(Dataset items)

====

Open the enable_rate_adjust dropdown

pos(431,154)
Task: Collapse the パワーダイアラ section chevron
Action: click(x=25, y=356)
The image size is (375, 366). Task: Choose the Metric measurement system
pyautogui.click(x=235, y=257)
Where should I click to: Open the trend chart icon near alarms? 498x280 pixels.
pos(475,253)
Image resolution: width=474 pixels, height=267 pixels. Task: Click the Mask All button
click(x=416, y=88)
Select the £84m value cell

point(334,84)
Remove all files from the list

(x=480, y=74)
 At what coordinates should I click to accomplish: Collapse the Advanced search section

====

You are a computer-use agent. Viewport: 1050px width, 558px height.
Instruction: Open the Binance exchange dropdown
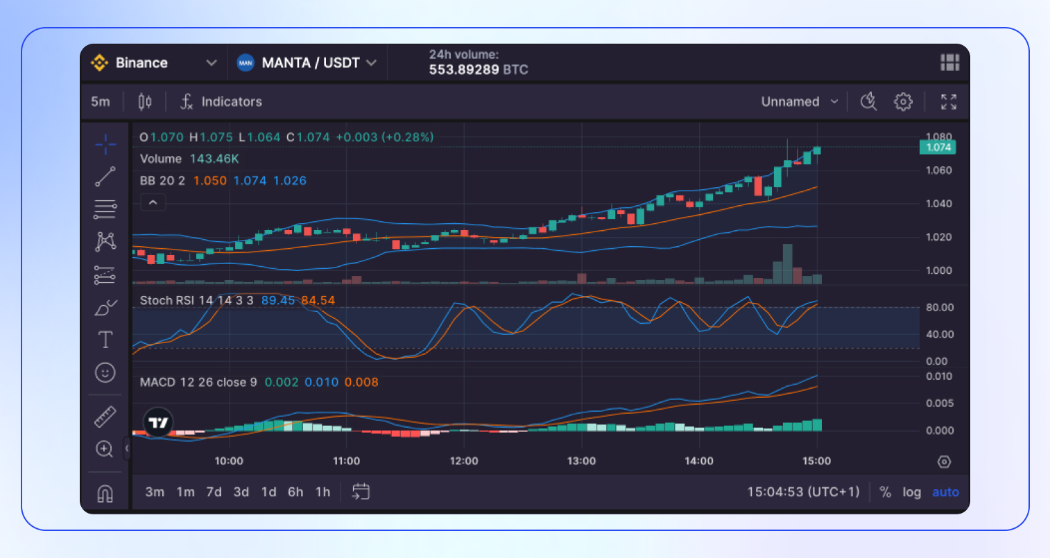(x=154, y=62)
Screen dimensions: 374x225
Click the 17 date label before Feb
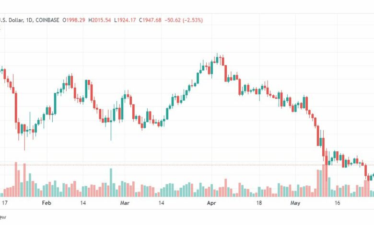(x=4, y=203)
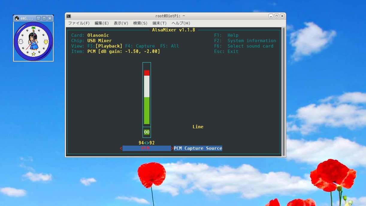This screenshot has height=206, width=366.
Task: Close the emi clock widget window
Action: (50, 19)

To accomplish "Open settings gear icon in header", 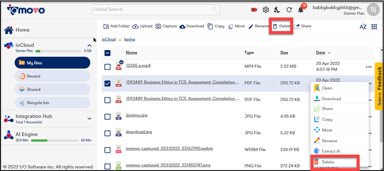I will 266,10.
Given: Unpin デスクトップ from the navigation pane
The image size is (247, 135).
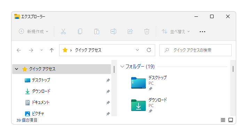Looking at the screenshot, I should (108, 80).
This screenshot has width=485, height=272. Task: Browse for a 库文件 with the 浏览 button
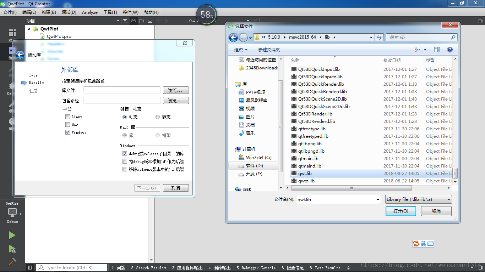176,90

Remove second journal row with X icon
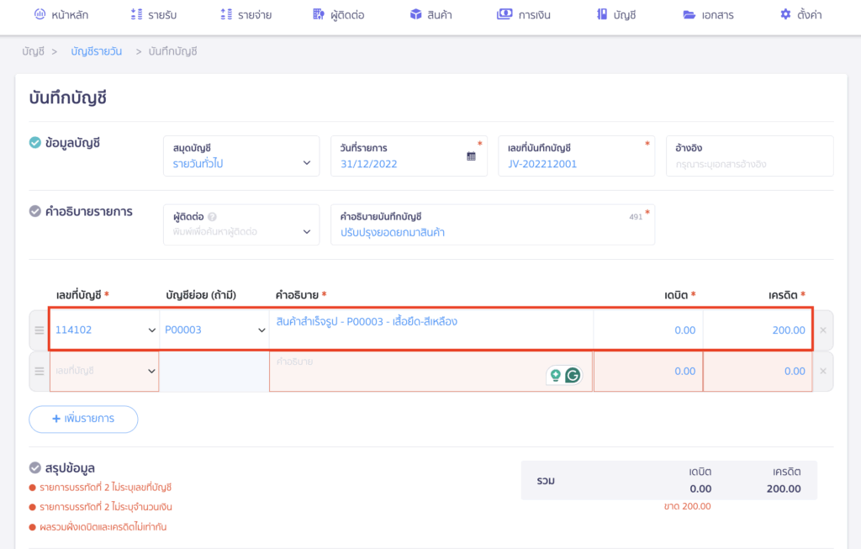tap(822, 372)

====

_YOUR OBJECTIVE:_ Only one stretch of the records above is wanted: the lines between the one holding "Open the enable_rate_adjust dropdown" and the one holding "At what coordinates", inclusive, reproduced exactly.

_RESPONSE:_
Open the enable_rate_adjust dropdown

pos(431,154)
Task: Collapse the パワーダイアラ section chevron
Action: click(x=25, y=356)
The image size is (375, 366). Task: Choose the Metric measurement system
pyautogui.click(x=235, y=257)
Where should I click to: Open the trend chart icon near alarms? 498x280 pixels.
pos(475,253)
Image resolution: width=474 pixels, height=267 pixels. Task: Click the Mask All button
click(x=416, y=88)
Select the £84m value cell

point(334,84)
Remove all files from the list

(x=480, y=74)
 At what coordinates should I click to accomplish: Collapse the Advanced search section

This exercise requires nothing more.